**What is needed:**
Nothing but the lines from the one containing "This screenshot has height=342, width=840." through the last line of the data below should be returned, each copied exactly.

*** Exercise data ***

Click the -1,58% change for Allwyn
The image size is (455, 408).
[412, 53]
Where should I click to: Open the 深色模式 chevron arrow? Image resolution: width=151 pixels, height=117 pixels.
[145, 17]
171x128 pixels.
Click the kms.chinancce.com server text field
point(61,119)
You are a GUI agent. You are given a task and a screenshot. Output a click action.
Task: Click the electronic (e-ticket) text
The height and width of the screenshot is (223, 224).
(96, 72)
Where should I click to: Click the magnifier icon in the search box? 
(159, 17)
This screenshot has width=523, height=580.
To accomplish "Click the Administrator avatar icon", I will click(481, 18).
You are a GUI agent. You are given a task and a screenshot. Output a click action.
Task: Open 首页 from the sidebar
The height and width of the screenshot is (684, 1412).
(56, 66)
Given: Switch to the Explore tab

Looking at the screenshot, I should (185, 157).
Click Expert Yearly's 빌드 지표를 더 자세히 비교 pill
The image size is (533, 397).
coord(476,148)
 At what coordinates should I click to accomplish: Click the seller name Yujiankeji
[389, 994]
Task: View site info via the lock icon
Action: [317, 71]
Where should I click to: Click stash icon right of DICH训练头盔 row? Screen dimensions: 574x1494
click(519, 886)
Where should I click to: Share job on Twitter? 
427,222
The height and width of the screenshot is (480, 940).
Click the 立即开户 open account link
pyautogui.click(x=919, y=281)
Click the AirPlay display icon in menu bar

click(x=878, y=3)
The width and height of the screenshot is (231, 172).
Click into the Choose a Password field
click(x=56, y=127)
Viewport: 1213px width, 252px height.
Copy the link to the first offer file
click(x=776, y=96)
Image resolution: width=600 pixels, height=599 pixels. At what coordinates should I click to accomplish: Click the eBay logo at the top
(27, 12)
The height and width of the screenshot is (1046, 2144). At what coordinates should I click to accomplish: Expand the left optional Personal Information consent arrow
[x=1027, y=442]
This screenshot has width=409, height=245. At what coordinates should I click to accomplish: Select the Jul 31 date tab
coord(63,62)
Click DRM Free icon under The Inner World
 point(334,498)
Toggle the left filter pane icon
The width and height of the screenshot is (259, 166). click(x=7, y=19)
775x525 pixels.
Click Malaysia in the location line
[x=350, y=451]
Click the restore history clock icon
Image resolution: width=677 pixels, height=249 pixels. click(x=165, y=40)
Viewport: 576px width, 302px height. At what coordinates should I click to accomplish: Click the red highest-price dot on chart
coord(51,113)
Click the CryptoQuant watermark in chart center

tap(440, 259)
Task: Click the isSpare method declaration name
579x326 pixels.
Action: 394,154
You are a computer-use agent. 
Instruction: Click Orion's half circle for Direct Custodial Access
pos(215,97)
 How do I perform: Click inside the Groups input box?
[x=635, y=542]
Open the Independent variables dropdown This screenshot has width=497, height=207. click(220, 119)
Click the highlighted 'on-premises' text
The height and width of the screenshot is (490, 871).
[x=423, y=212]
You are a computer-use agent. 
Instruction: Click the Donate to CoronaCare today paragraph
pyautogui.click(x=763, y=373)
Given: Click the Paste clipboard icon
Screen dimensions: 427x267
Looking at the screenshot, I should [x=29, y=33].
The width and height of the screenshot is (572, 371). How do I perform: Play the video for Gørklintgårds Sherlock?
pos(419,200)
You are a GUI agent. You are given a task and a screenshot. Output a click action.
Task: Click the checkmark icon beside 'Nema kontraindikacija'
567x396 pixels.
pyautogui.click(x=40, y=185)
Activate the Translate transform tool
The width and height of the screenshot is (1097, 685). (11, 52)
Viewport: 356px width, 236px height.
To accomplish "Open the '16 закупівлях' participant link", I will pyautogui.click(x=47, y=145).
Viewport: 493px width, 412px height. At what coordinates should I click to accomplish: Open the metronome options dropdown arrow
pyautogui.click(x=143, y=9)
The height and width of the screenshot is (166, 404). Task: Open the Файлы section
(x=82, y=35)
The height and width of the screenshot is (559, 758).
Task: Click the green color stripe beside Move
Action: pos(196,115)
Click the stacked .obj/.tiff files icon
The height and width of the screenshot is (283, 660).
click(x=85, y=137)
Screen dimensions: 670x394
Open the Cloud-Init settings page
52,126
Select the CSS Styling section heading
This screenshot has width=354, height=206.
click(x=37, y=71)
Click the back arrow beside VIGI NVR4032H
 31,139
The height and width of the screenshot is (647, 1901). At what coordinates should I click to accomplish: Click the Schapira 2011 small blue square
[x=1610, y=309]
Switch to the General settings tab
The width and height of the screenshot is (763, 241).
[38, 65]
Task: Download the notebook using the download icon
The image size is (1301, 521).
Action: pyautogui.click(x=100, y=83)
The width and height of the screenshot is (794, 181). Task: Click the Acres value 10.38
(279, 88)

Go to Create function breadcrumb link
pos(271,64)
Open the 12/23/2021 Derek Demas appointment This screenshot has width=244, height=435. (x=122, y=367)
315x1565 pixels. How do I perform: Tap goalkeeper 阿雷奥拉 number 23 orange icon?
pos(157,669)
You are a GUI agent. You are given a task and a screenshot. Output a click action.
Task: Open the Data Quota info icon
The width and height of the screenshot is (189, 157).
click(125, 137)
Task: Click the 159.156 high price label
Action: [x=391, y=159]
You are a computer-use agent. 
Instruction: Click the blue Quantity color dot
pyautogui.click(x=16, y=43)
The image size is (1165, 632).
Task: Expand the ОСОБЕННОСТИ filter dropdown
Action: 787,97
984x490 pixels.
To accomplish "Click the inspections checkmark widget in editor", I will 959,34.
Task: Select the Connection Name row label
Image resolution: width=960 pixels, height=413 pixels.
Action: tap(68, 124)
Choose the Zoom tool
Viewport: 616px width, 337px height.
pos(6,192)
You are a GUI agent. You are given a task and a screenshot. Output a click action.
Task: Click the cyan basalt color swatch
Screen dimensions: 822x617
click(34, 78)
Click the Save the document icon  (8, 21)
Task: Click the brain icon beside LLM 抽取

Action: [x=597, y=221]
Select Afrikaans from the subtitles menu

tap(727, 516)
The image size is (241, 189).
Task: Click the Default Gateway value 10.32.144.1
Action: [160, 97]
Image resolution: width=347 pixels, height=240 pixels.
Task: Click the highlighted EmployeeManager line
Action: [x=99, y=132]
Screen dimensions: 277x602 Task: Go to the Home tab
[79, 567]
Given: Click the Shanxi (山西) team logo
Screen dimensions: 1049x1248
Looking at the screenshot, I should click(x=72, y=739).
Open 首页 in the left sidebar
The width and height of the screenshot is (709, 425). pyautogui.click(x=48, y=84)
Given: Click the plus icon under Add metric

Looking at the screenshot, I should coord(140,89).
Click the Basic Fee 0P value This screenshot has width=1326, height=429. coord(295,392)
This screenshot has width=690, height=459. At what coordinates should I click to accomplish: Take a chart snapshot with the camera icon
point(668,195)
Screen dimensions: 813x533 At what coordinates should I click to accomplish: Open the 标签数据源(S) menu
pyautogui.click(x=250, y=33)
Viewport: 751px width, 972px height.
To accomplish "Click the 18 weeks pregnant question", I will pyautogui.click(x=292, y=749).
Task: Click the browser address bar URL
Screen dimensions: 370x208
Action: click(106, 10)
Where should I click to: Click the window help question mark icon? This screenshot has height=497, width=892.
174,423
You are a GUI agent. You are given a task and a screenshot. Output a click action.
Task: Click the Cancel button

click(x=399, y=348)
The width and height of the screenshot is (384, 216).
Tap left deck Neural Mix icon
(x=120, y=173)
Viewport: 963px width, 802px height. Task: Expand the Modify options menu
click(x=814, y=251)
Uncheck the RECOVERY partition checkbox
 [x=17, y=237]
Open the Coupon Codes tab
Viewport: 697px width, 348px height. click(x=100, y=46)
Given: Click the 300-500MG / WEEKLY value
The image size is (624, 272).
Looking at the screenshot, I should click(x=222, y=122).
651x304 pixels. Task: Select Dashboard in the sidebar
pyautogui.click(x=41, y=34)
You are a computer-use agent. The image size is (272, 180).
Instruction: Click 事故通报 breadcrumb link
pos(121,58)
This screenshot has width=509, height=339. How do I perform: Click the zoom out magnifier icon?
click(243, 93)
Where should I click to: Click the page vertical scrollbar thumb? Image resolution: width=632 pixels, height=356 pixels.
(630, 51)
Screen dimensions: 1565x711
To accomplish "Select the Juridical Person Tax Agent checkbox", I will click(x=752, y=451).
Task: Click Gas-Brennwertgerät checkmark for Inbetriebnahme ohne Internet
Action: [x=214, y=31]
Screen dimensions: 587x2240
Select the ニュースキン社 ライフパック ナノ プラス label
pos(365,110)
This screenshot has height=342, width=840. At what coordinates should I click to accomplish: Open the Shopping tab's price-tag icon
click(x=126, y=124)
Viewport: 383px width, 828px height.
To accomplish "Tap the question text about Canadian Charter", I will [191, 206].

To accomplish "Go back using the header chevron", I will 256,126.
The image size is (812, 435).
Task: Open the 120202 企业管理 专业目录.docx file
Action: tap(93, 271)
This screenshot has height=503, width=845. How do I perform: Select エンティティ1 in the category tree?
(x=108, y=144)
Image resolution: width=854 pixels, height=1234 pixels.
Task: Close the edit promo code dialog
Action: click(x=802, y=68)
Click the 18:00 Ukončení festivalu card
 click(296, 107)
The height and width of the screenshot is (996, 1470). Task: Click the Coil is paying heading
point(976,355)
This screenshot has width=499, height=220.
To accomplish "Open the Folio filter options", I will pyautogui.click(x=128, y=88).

*** End of Exercise data ***

**Exercise output:**
This screenshot has height=342, width=840. At what coordinates should I click to accomplish: Open the Shopping tab's price-tag icon
click(x=126, y=124)
Viewport: 383px width, 828px height.
To accomplish "Tap the question text about Canadian Charter", I will [191, 206].

To accomplish "Go back using the header chevron", I will 256,126.
The image size is (812, 435).
Task: Open the 120202 企业管理 专业目录.docx file
Action: tap(93, 271)
This screenshot has height=503, width=845. How do I perform: Select エンティティ1 in the category tree?
(x=108, y=144)
Image resolution: width=854 pixels, height=1234 pixels.
Task: Close the edit promo code dialog
Action: click(x=802, y=68)
Click the 18:00 Ukončení festivalu card
 click(296, 107)
The height and width of the screenshot is (996, 1470). Task: Click the Coil is paying heading
point(976,355)
This screenshot has width=499, height=220.
To accomplish "Open the Folio filter options", I will pyautogui.click(x=128, y=88).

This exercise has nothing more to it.